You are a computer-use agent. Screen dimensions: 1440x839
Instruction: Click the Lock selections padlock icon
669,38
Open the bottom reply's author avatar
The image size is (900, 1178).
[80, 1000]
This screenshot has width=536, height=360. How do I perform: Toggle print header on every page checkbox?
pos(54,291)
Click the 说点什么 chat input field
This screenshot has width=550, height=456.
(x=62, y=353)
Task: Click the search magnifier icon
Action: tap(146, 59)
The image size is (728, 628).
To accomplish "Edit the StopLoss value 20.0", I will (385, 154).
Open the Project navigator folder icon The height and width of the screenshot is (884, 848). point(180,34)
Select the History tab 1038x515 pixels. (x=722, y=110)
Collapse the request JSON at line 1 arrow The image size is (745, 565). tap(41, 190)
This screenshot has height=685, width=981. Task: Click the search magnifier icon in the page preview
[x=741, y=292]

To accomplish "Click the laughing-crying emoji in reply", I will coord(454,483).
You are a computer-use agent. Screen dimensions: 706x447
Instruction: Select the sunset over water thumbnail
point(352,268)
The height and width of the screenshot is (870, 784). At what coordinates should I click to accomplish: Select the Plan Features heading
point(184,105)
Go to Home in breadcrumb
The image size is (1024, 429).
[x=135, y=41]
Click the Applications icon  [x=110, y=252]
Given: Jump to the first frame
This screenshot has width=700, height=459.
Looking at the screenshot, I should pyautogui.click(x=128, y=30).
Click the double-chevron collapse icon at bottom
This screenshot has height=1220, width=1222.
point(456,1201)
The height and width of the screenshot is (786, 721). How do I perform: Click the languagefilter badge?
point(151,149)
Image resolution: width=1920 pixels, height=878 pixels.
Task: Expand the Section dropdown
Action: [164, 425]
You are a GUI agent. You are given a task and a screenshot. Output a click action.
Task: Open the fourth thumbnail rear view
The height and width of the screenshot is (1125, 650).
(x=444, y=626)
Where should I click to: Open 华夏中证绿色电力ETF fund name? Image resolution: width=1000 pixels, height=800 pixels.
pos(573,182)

▶ **What is expected**
Which lines run from the one containing "Task: Open the fourth thumbnail rear view" through the end of the material? Output exactly those lines and no others.

▶ **Task response**
Task: Open the fourth thumbnail rear view
The height and width of the screenshot is (1125, 650).
(x=444, y=626)
Where should I click to: Open 华夏中证绿色电力ETF fund name? Image resolution: width=1000 pixels, height=800 pixels.
pos(573,182)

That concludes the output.